Data Locking in WMCore - dmwm/WMCore GitHub Wiki

Data Locking in WMCore

Datasets and files that are in use by active workflows need to be excluded from the automatic data cleanup mechanisms in Dynamic Data Management (DDM/Dynamo). This "data locking" feature was previously provided by Unified. Now the functionality is provided by WMCore.

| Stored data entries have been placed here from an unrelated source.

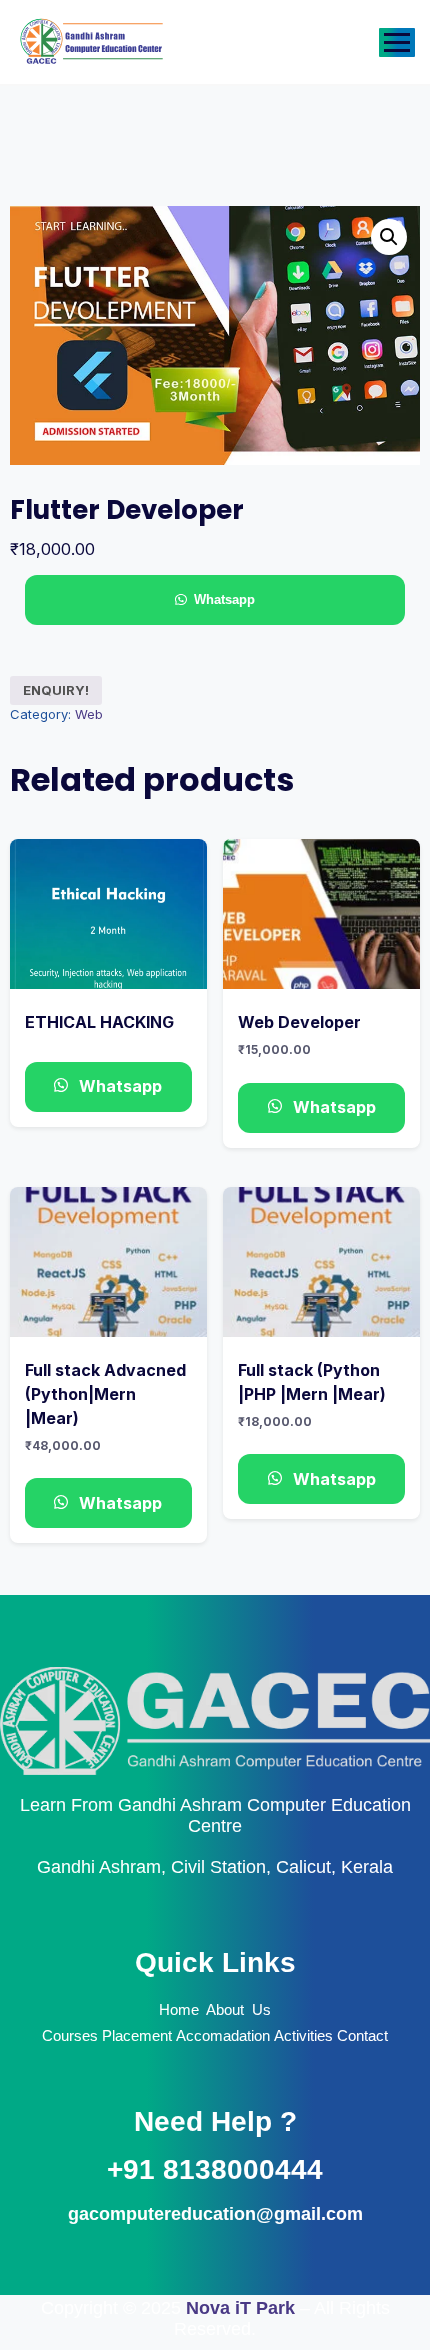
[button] (389, 237)
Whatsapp (224, 599)
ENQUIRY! (56, 690)
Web (89, 714)
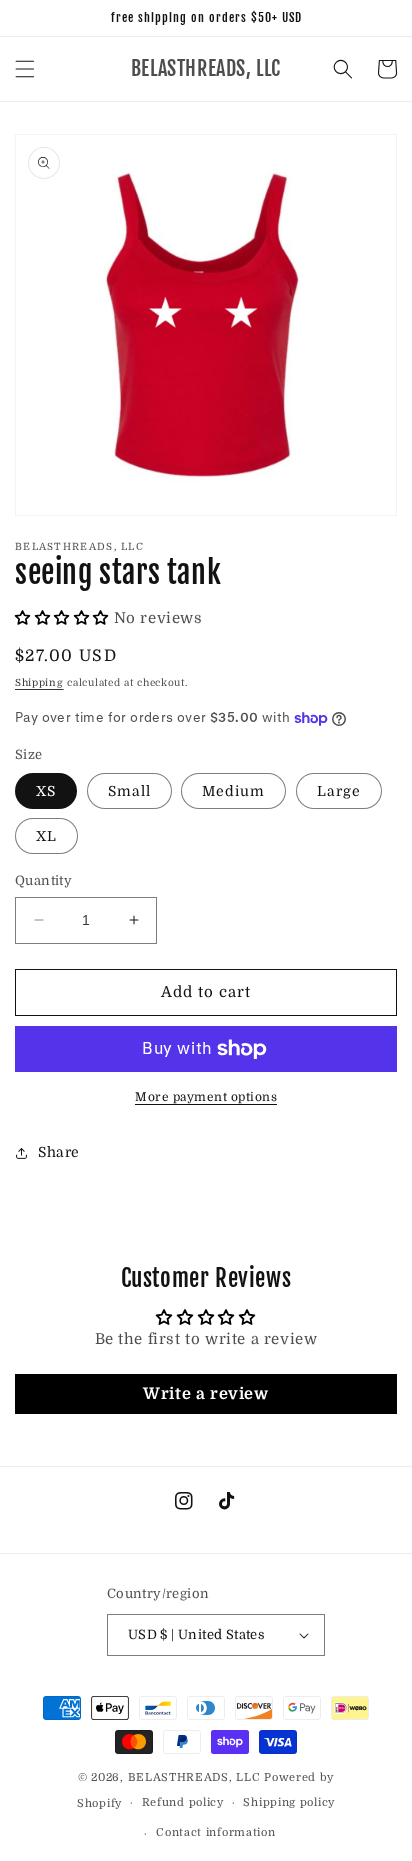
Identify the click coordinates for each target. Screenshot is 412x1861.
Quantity (43, 880)
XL (46, 836)
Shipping (39, 682)
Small (129, 791)
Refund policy (183, 1802)
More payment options (206, 1097)
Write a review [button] (205, 1394)
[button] (25, 69)
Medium (233, 791)
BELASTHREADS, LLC (194, 1777)
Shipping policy (289, 1802)
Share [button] (59, 1152)
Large (339, 791)
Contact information (215, 1832)
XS (46, 791)
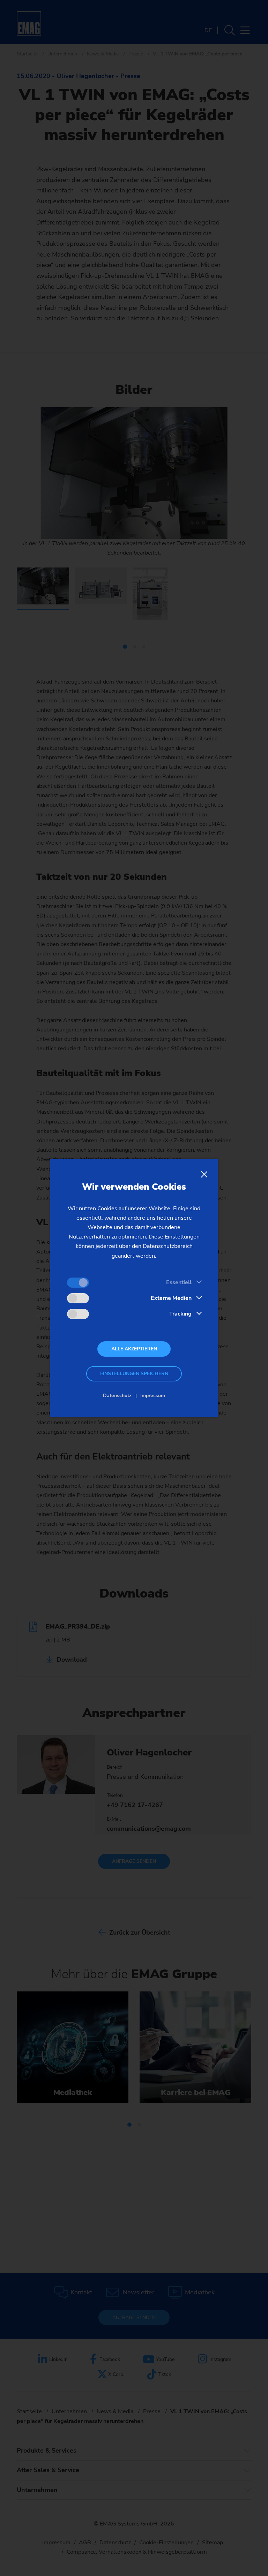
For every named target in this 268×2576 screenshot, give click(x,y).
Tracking (180, 1314)
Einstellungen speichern (134, 1373)
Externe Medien (171, 1298)
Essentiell (179, 1282)
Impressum (152, 1395)
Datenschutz (117, 1395)
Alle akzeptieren (134, 1349)
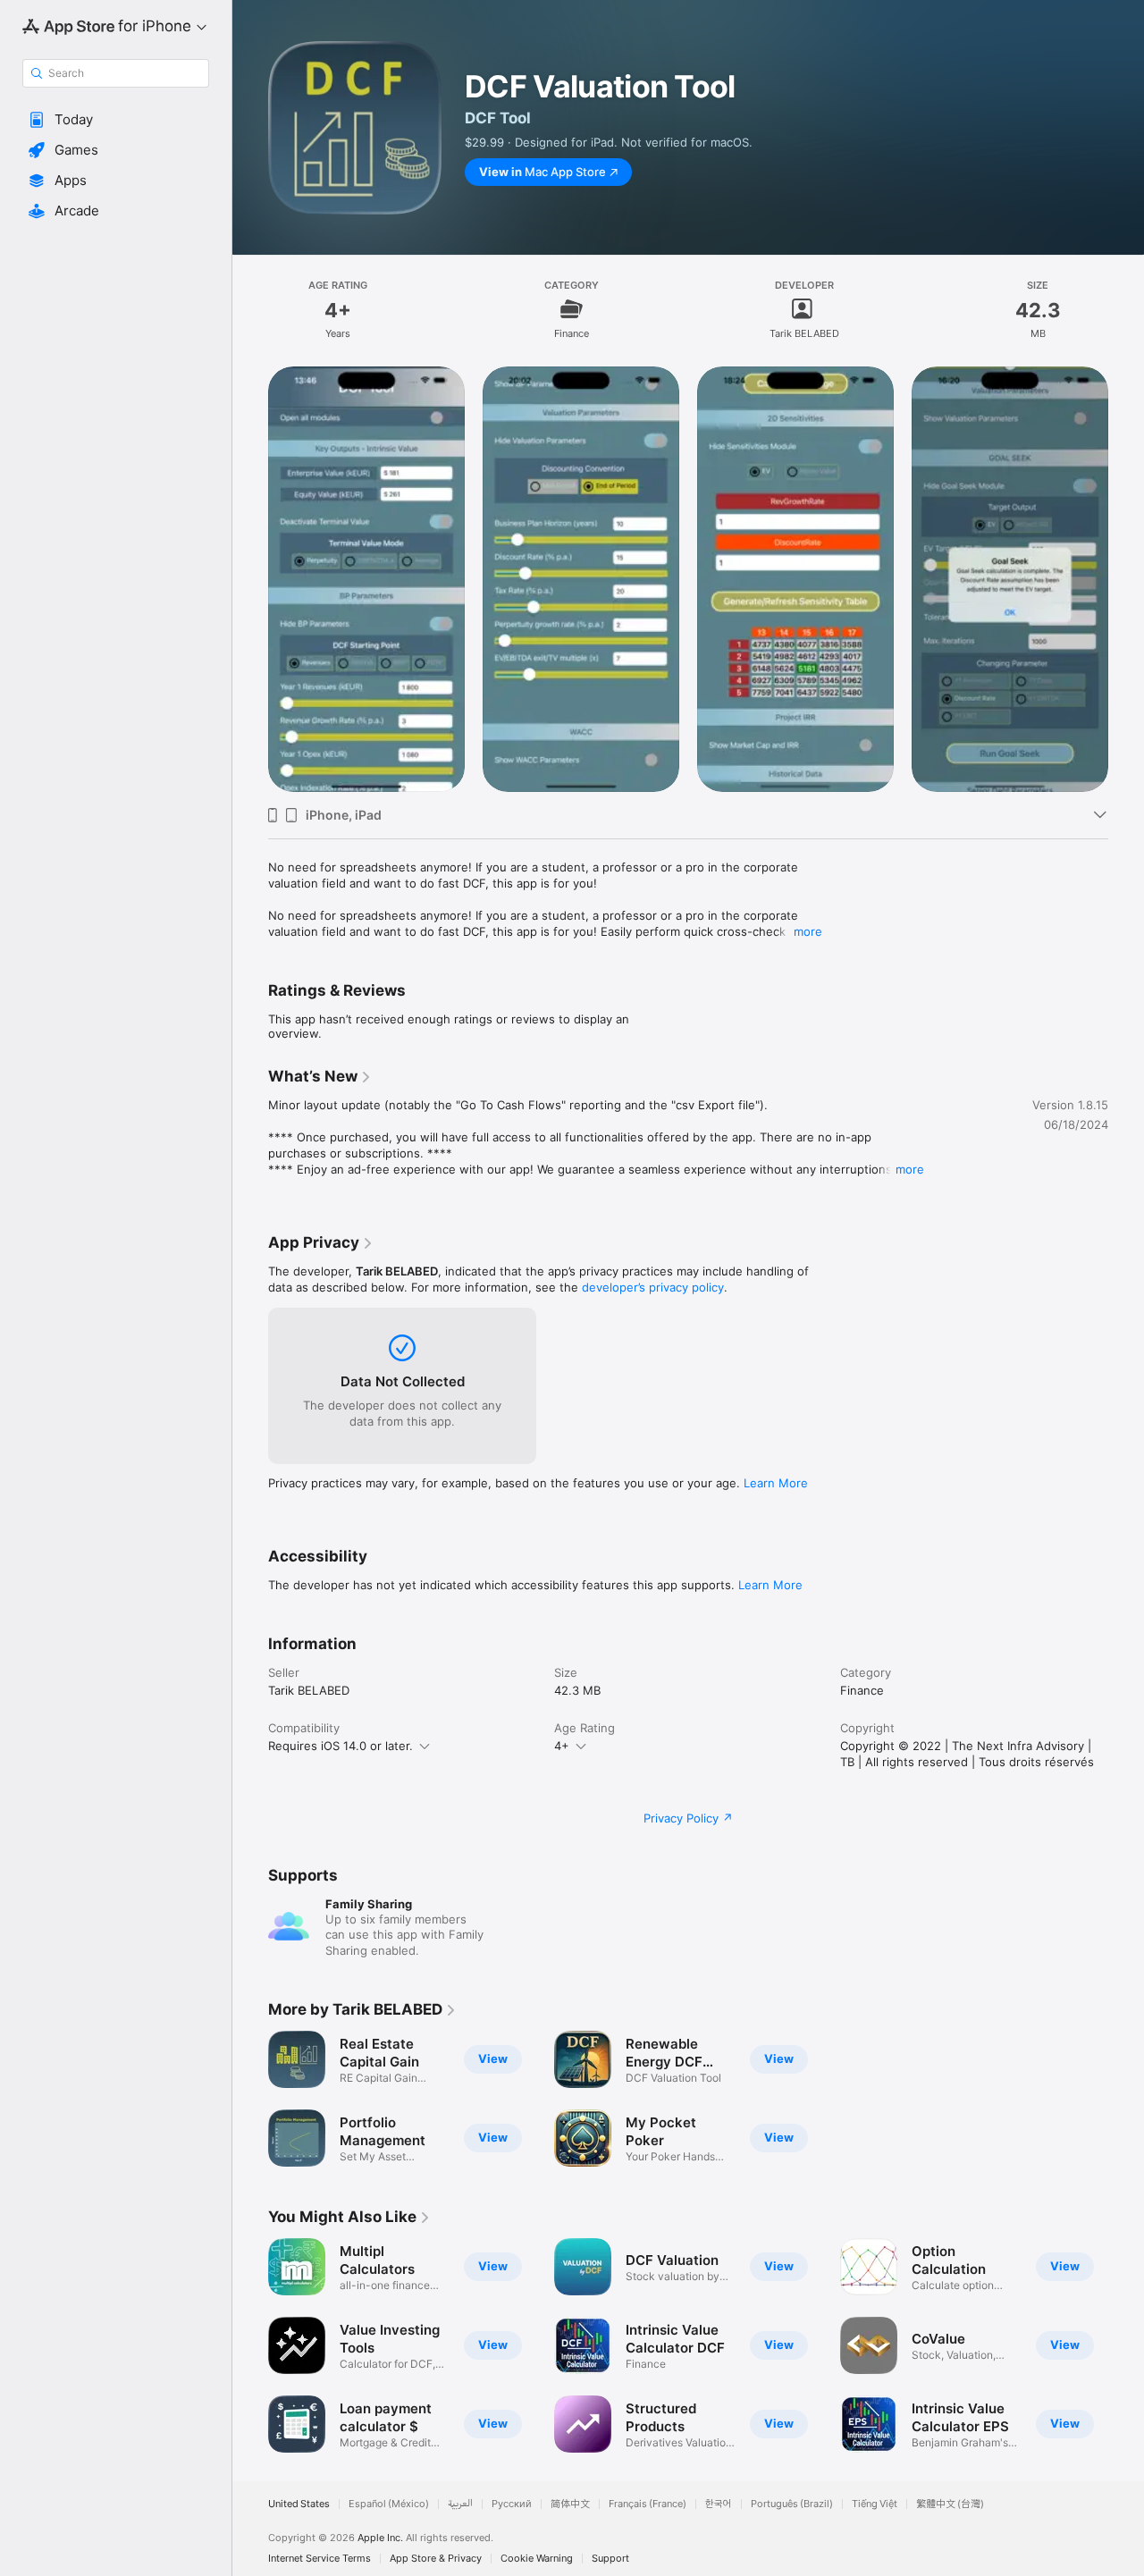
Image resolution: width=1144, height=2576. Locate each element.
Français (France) (647, 2504)
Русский (512, 2504)
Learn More (776, 1483)
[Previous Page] (250, 579)
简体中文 (570, 2504)
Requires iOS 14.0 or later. (340, 1745)
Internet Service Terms (319, 2558)
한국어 (718, 2504)
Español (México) (389, 2504)
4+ (561, 1745)
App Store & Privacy (436, 2558)
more (808, 931)
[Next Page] (1126, 579)
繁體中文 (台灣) (950, 2504)
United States (299, 2504)
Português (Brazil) (792, 2504)
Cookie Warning (536, 2558)
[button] (115, 119)
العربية (460, 2504)
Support (610, 2558)
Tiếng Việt (874, 2504)
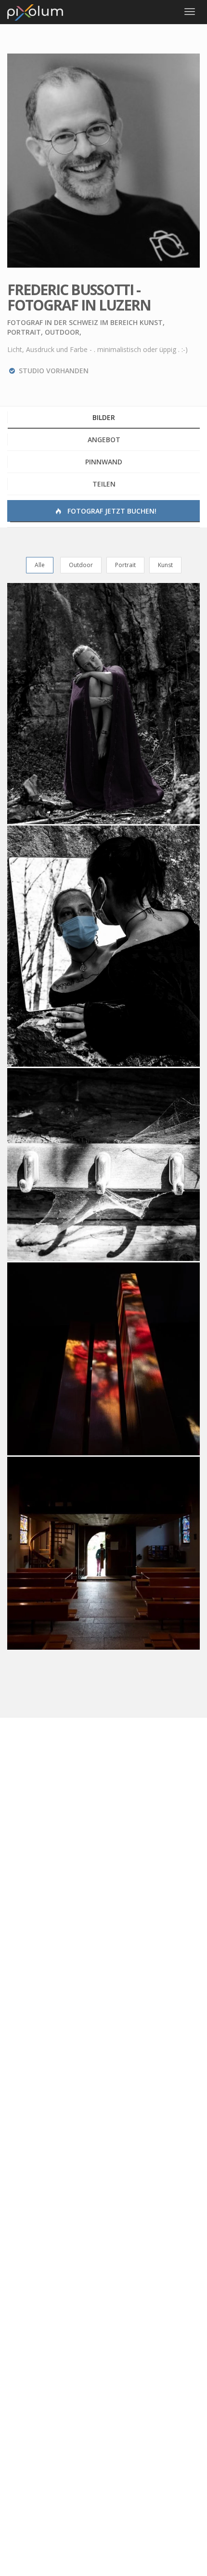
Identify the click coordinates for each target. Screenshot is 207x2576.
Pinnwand (103, 461)
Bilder (103, 417)
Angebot (104, 439)
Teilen (104, 483)
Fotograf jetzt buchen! (110, 510)
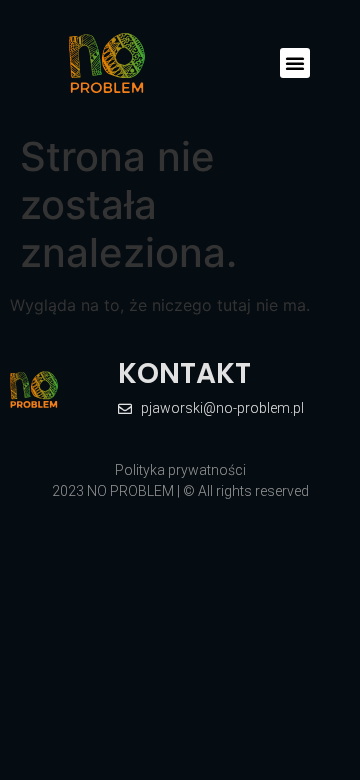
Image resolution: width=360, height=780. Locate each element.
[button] (295, 63)
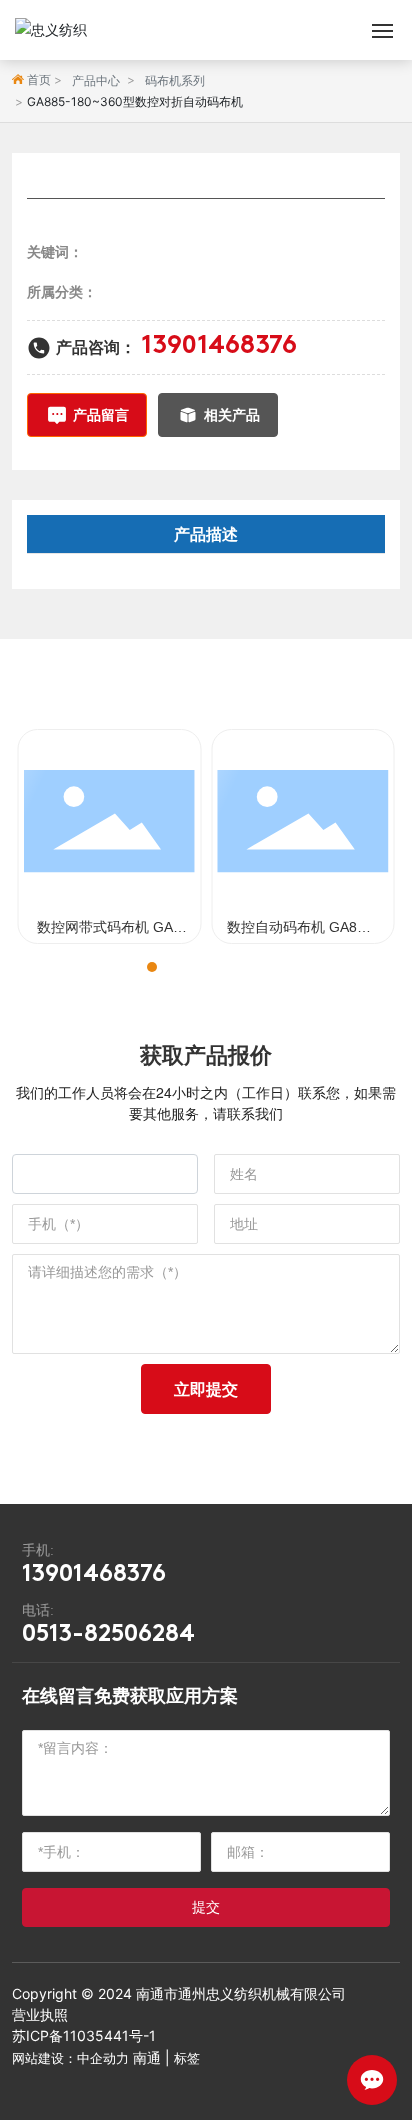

  • Data locking is done at the dataset level. Locking at the block level is not implemented.
  • Data locking is global. Site specific locks are not implemented.

What datasets need locked

  1. Datasets associated with workflows in the following states need to be locked.
['assignment-approved', 'assigned', 'staging', 'staged', 'failed',
'acquired', 'running-open', 'running-closed', 'force-complete', 'completed', 'closed-out']
  1. Any parent datasets of datasets used by workflows with the property: "IncludeParents": True

  2. Transient output and unmerged LFNs Generated by retrieving the workflow property: OutputModulesLFNBases

  3. "Ad hoc" locks A set of manually configurable things to lock. Provided by "adhoc_lock.json" in Unified. Should now be configued manually by DDM.

Current status

A combination of the WMStats API globallocks and the ReqMgr2 API parentlocks is used to determine the set of global datasets that are in use and should not be removed. THe WMStats protectedlfns API provides a list of transient output datasets and "unmerged" base directories. API details are at https://github.com/dmwm/WMCore/wiki/wmstatsserver-api and https://github.com/dmwm/WMCore/wiki/ReqMgr2-apis.

Dependencies

DBS - must be queried to discover parent datasets

Long term

These APIs will likely go away after the transition to Rucio. New requests could include a property for any required parent datasets. This would eliminate DBS dependency and potential issues arising from failed DBS queries. Any request already in the system would not have this property, some could still be active for ~6 months.